Mainboard: I would explicit not choose PCIe 4 because of it's power consumption and temperature; And as far I know you wouldn't notice any difference of the faster speed of PCIe 4 compared to PCIe 3 on a desktop PC.

NVMe: Yes, as long you don't exceed 2 TB (costs). But I wouldn't choose a NVME which needs a heatsink. But I would add a heatsink. I'm happy with Corsairs MP510 serie. The successor MP600 produces more heat without any observable benefit.

That leads me to "cooling it": I really can recommend coolers from Noctua. Actually there exists even a passive monster ( https://noctua.at/en/nh-p1), but what I really like: I can interchange the fans of the coolers - I can buy them separate. And there are really low noise ones, and also there are "low noise adapters" which reduce the fan speed. Of course you've got to take care of the temperature, but the combination of "lowest speed and big cooler" so far always worked for me. Having that said: A bigger case is better. And I always change the fans shipped with the case. I don't want to hear anything of my PC (and I'm sensitive).
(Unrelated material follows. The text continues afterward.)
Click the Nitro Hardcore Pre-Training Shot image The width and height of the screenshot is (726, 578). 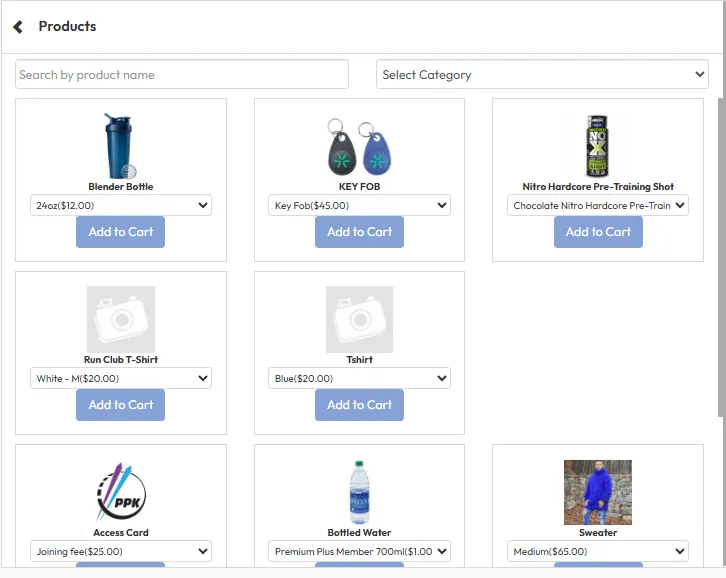point(598,146)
But as all components today are fast enough: Monitor, keyboard and mouse have to be as comfortable as possible. These are the components I would never try to save money. One single monitor instead of two (less stress!), as big as possible (but not bigger than 85 cm width / 50 cm height), lite (!) curved if it's wider than ~65 cm, and more than 92 DPI. A keyboard without numberpad is a good try - on laptops most users don't miss a keypad, so you can give it a try on the desktop, too. You're benefit is ergonomic as your mouse isn't far away from the chars of the keyboard. And as rooms lightness can differ in wide ranges before you put on a light: Black keybords are not as ergonomic as white ones. To my surprise I found out I want mechanic keyboards (Cherry silent red) - maybe you want to take a look at 80% premium customization on https://en.varmilo.com/keyboardproscenium/. I love them.

Oh my, I could write on for hours… but I think that's enough for a shoot into the blue.


----------



## Geezer (Jul 8, 2021)

jmos said:


> And as older you get ...


I hope I never get there.



jmos said:


> Said a lot since years, but still not true.



It was a bit tongue in cheek. I have just got a new PC, built from my choice of components, in a nice conservative black case, and with an enormous television as a monitor.

Dinosaurs are not dead. You just may not see another one for an awfully long time.


----------



## free-and-bsd (Jul 8, 2021)

Geezer said:


> PCs are dead, extinct. Like Dinosaurs.
> 
> What is left is the birds and mammals. Or rather gaming machines and servers.


For people who only use messengers and browse YouTube videos -- yes, that may be so. But for a serious work, reading, research, I can't see you doing that on an iPad. Or a laptop.
For that matter, I didn't care much for them when they became widely used -- until the day I lost my former profession (no just job) to computers .


----------



## TerabyteForever (Jul 8, 2021)

free-and-bsd said:


> For people who only use messengers and browse YouTube videos -- yes, that may be so. But for a serious work, reading, research, I can't see you doing that on an iPad. Or a laptop.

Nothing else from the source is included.